Yep! I planned things out so I'll have a week of vacation time coinciding with the pickup


----------



## rjackh90 (Jun 4, 2012)

Congrats, looks great. How did you get JB to answer a call/text/email??


----------



## Sublime (Oct 9, 2015)

Very nice.


----------



## Caleb.Esparza (Jan 31, 2016)

rjackh90 said:


> Congrats, looks great. How did you get JB to answer a call/text/email??

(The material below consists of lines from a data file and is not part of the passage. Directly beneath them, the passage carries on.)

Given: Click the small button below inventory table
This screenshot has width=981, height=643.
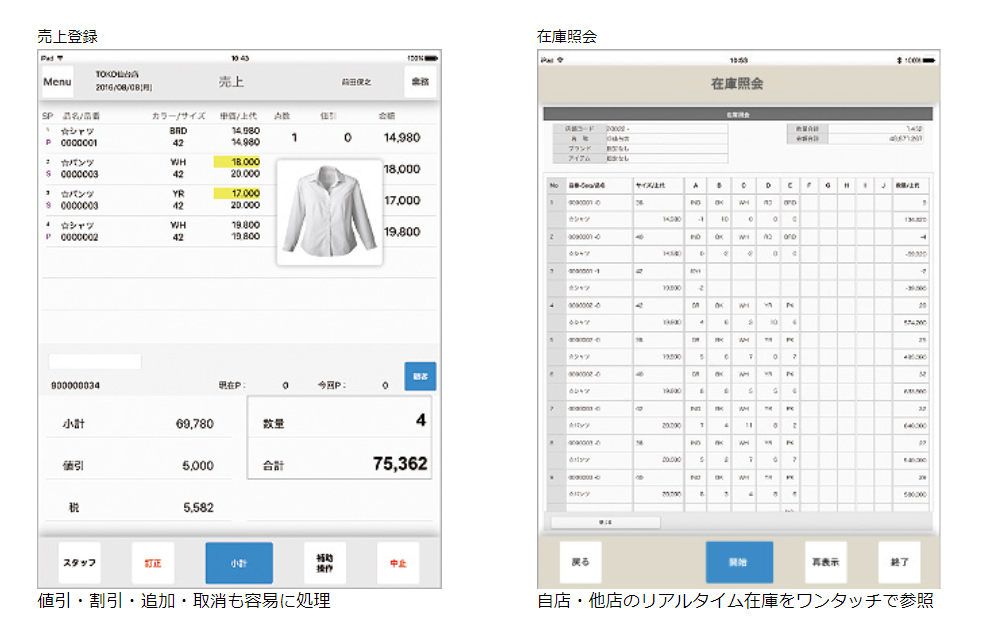Looking at the screenshot, I should 605,522.
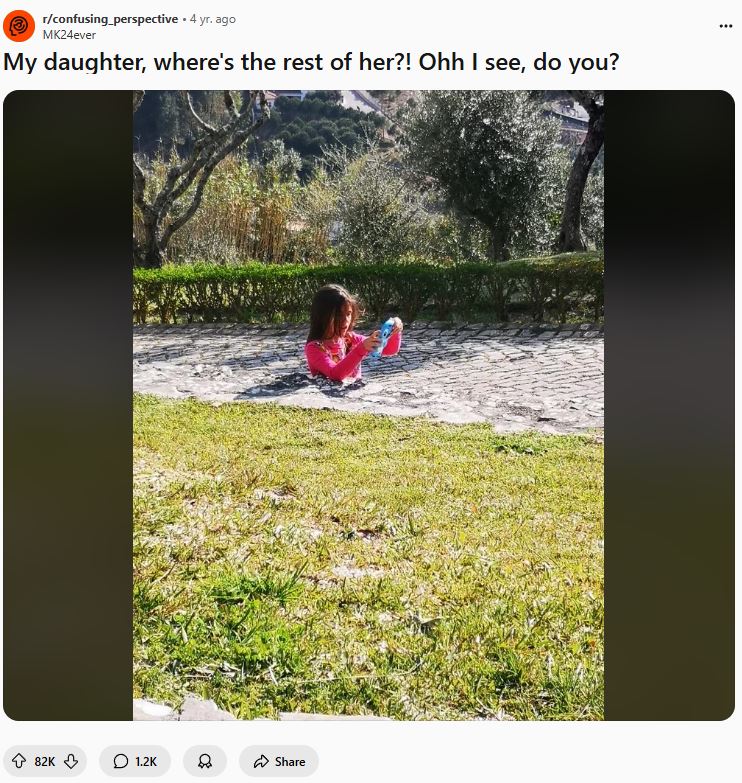Screen dimensions: 742x783
Task: Go to the r/confusing_perspective community link
Action: click(110, 19)
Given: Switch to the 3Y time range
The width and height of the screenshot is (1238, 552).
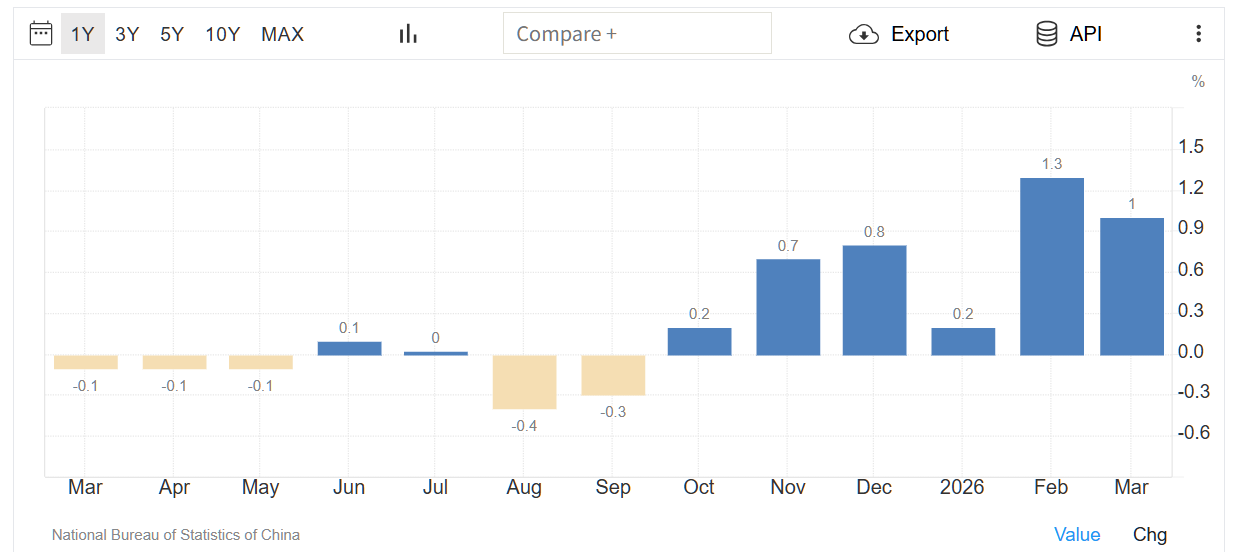Looking at the screenshot, I should tap(127, 34).
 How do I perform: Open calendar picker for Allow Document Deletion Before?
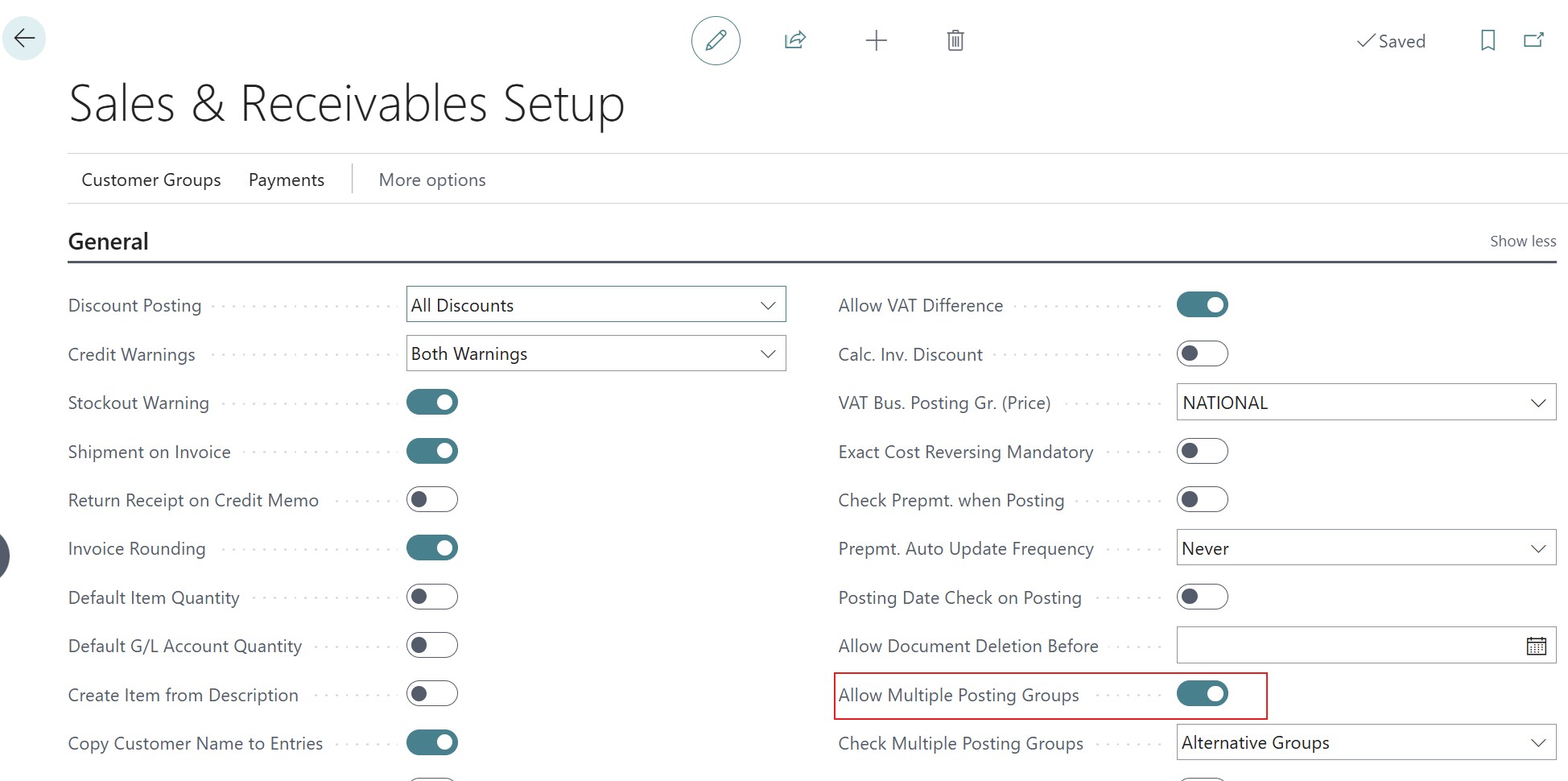click(1536, 646)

Thanks! And honestly I've never really had a problem getting in touch with JB. Maybe a couple missed texts here or there but if I call I pretty much always got a call back in a reasonable time


----------



## jmrodandgun (Sep 20, 2013)

That's great man, I'm glad you are getting this build wrapped up. It's going to be a damn nice boat. Good call on going no liner. Hopefully mine is floating around in that shop somewhere


----------



## Caleb.Esparza (Jan 31, 2016)

jmrodandgun said:


> That's great man, I'm glad you are getting this build wrapped up. It's going to be a damn nice boat. Good call on going no liner. Hopefully mine is floating around in that shop somewhere


Thanks again man! And I'm sure it is. He really seems to be rolling now that he's in the new shop. We'll have to meet up sometime and race


----------



## LowHydrogen (Dec 31, 2015)

Nice ride man. 

Clean and simple, the two best qualities in this type of boat.


----------



## Tankhead (Aug 28, 2015)

Just saw this in the shop, looks good man.


----------



## Caleb.Esparza (Jan 31, 2016)

Thanks guys! 

Tabs on, outboard getting hung today I believe


----------



## Tankhead (Aug 28, 2015)

30 Suzuki?


----------



## Caleb.Esparza (Jan 31, 2016)

Yep!


----------



## Caleb.Esparza (Jan 31, 2016)

Getting close!


----------



## Finn Maccumhail (Apr 9, 2010)

Poling platform?


----------



## Caleb.Esparza (Jan 31, 2016)

Finn Maccumhail said:


> Poling platform?


All the fabwork is going on today I believe. Was waiting on it to get back from powdercoating


----------



## Finn Maccumhail (Apr 9, 2010)

Caleb.Esparza said:


> All the fabwork is going on today I believe. Was waiting on it to get back from powdercoating


Gotcha. I just figured it would have been mounted already.


----------



## Caleb.Esparza (Jan 31, 2016)

Done!


----------



## tbnolefan (Feb 2, 2017)

Damn, nice looking rig!


----------



## Backcountry 16 (Mar 15, 2016)

Looking good looks like your close to getting it wet.


----------



## Caleb.Esparza (Jan 31, 2016)

Got on the water for a few hours this evening to do a little break-in and try to get my 78 years old grandfather on a fish or two. Boat runs and poles like a top, and has so far exceeded my expectations in every way I can think of. Other than momentarily forgetting where my kill switch goes leaving the ramp.. (Thanks random maverick guy, I'm new to the tiller gang) it went off without a hitch!


----------



## Shicks007 (Apr 30, 2014)

Pretty rig, that's awesome you still fish with your grandfather.


----------



## Caleb.Esparza (Jan 31, 2016)

After the first week, I'm pretty damn impressed. She pretty much did everything I asked very well, including a run north of 50 miles one day with three grown men onboard. She floats in nothing, and is absolutely stealthy. Got to spend a few days in the lagoon fishing my old home waters, and had a pretty uneventful 700 mile tow back home to Mississippi. Can't wait for what's to come!


----------



## sjrobin (Jul 13, 2015)

Good choice on the skiff. Congrats!


----------



## Caleb.Esparza (Jan 31, 2016)

sjrobin said:


> Good choice on the skiff. Congrats!


Thanks!


----------



## jmrodandgun (Sep 20, 2013)

I guess this means it was worth the wait  Awesome boat.


----------



## Caleb.Esparza (Jan 31, 2016)

jmrodandgun said:


> I guess this means it was worth the wait  Awesome boat.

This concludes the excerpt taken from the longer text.